横から見ると、全体的にFGの方がノッポになっています。シャッターボタン位置もFGの方が高い位置にありますが、シャッタースピードダイヤル周りの機構を収めるのに嵩上げが必要だったのではと思われます。

フィルムカウンター表示窓部分の高さは一緒なのでおそらくは階段状に高くしてある部分に収めたのでしょう。

このデザインの違いのせいで、実際のボディ高はFGが2mm程度高いのにペンタカバー部分はEMの方が大きく見えてしまいます。

 

 

トップカバーの細部仕上げも写真のように異なります。ダイカストは共通化していると思うのですが、トップカバーに関しては金型の細部変更だけで済ませたのではない様にみえます。

 

EMから始まる小さなニコンはFG、FG-20と続くのですが、製品として成功したのはEMだけと言って良いかもしれません。特にFG-20は不遇に過ぎます。

EMは「絞り優先AE専用機」として割り切ったおかげで優秀なスナップカメラだたっと言えます。ニコンとしてもそのような用途を念頭に置いたのだと思いますが、シリーズEと言う専用と言えるレンズまで投入しました。

 

次代のFGは、言ってみれば「実験機」でした。ニコン初のプログラムAE機として発売され、F3以外でTTL自動調光機能を搭載したボディです。ニコンは古くから「新機能は普及機で評価してから上級機に投入する」と言う傾向が強いのでおそらく間違いないでしょう。

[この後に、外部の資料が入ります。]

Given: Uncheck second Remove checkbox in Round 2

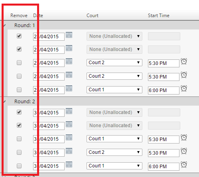Looking at the screenshot, I should [19, 125].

実際、FGの後すぐにFE/FM系ダイカストでプログラムAEとマルチパターン測光を搭載した「FA」が登場し、FGは影が薄くなってしまいました。

 

最後に登場したFG-20は、最大の売りだったプログラムAEを省かれ「小型軽量」という点以外の特徴がなくなってしまいました。おそらく、プログラムAE機としてはFAが有るために競合するのを避けたのでしょう。

FAにはマルチパターン測光と言う特徴があるのでプログラムAEをFG-20に搭載しても直接の競合関係にならなかったと思うのですが、当時のニコンはそうは考えなかったのですね。

 

ニコン自体がどの様に考えているかは別として、個人的には、EM系のシリーズの終わりは「F-301/F-501」だと考えています。もちろん、ワインダーを内蔵した為にダイカストは別設計になっていますが、FGとの共通点も少なからず見られるためです。

 

F-301についてはコチラ

「Nikon F-301」再び

 

F-301・F-301

 

言ってみれば、廉価版の小さなニコンとして登場したEMのダイカストはプログラムニコンFGを皮切りにかつての「ニコマート」のポジションに置かれたと言えます。先に書いたように「新技術の評価機」と言う位置付けです。

ニコマートFTはニコンで初めて「コパルスクエア」を搭載したボディですし、ニコマートELは初めての電子シャッター機です。ニコマートは後に小型化された「FM」と「FE」に普及期の座を譲ります。そして、このFM/FEもまた「1/4000sec.シャッター搭載実験機」としてFM2/FE2が投入された。FM系に至ってはシンクロ1/250sec.の実験機になったし、最終的にはハイブリッドシャッター搭載までされた。

 

EM系に話を戻すと、F-301でニコン初のワインダー内蔵機、F-501でAF搭載機として投入された。DXコード対応もこの2機種が最初で、オートローディングも然り。

プロも一桁機のサブとして使うほどに評価が定まっていたFM/FE系の代わりになる実験機としてEM系は都合が良かったのでしょう。

 

現在、EMにTAMRON 28mm F2.5(02B)を付けて試写していますが、Ai-P 45mmを付けてやると非常に優秀なスナップカメラになると感じます。が、Ai-P 45mmはピントリングが狭すぎるので実用上で言えばシリーズEの50mm F1.8がベストな組み合わせかもしれないですね。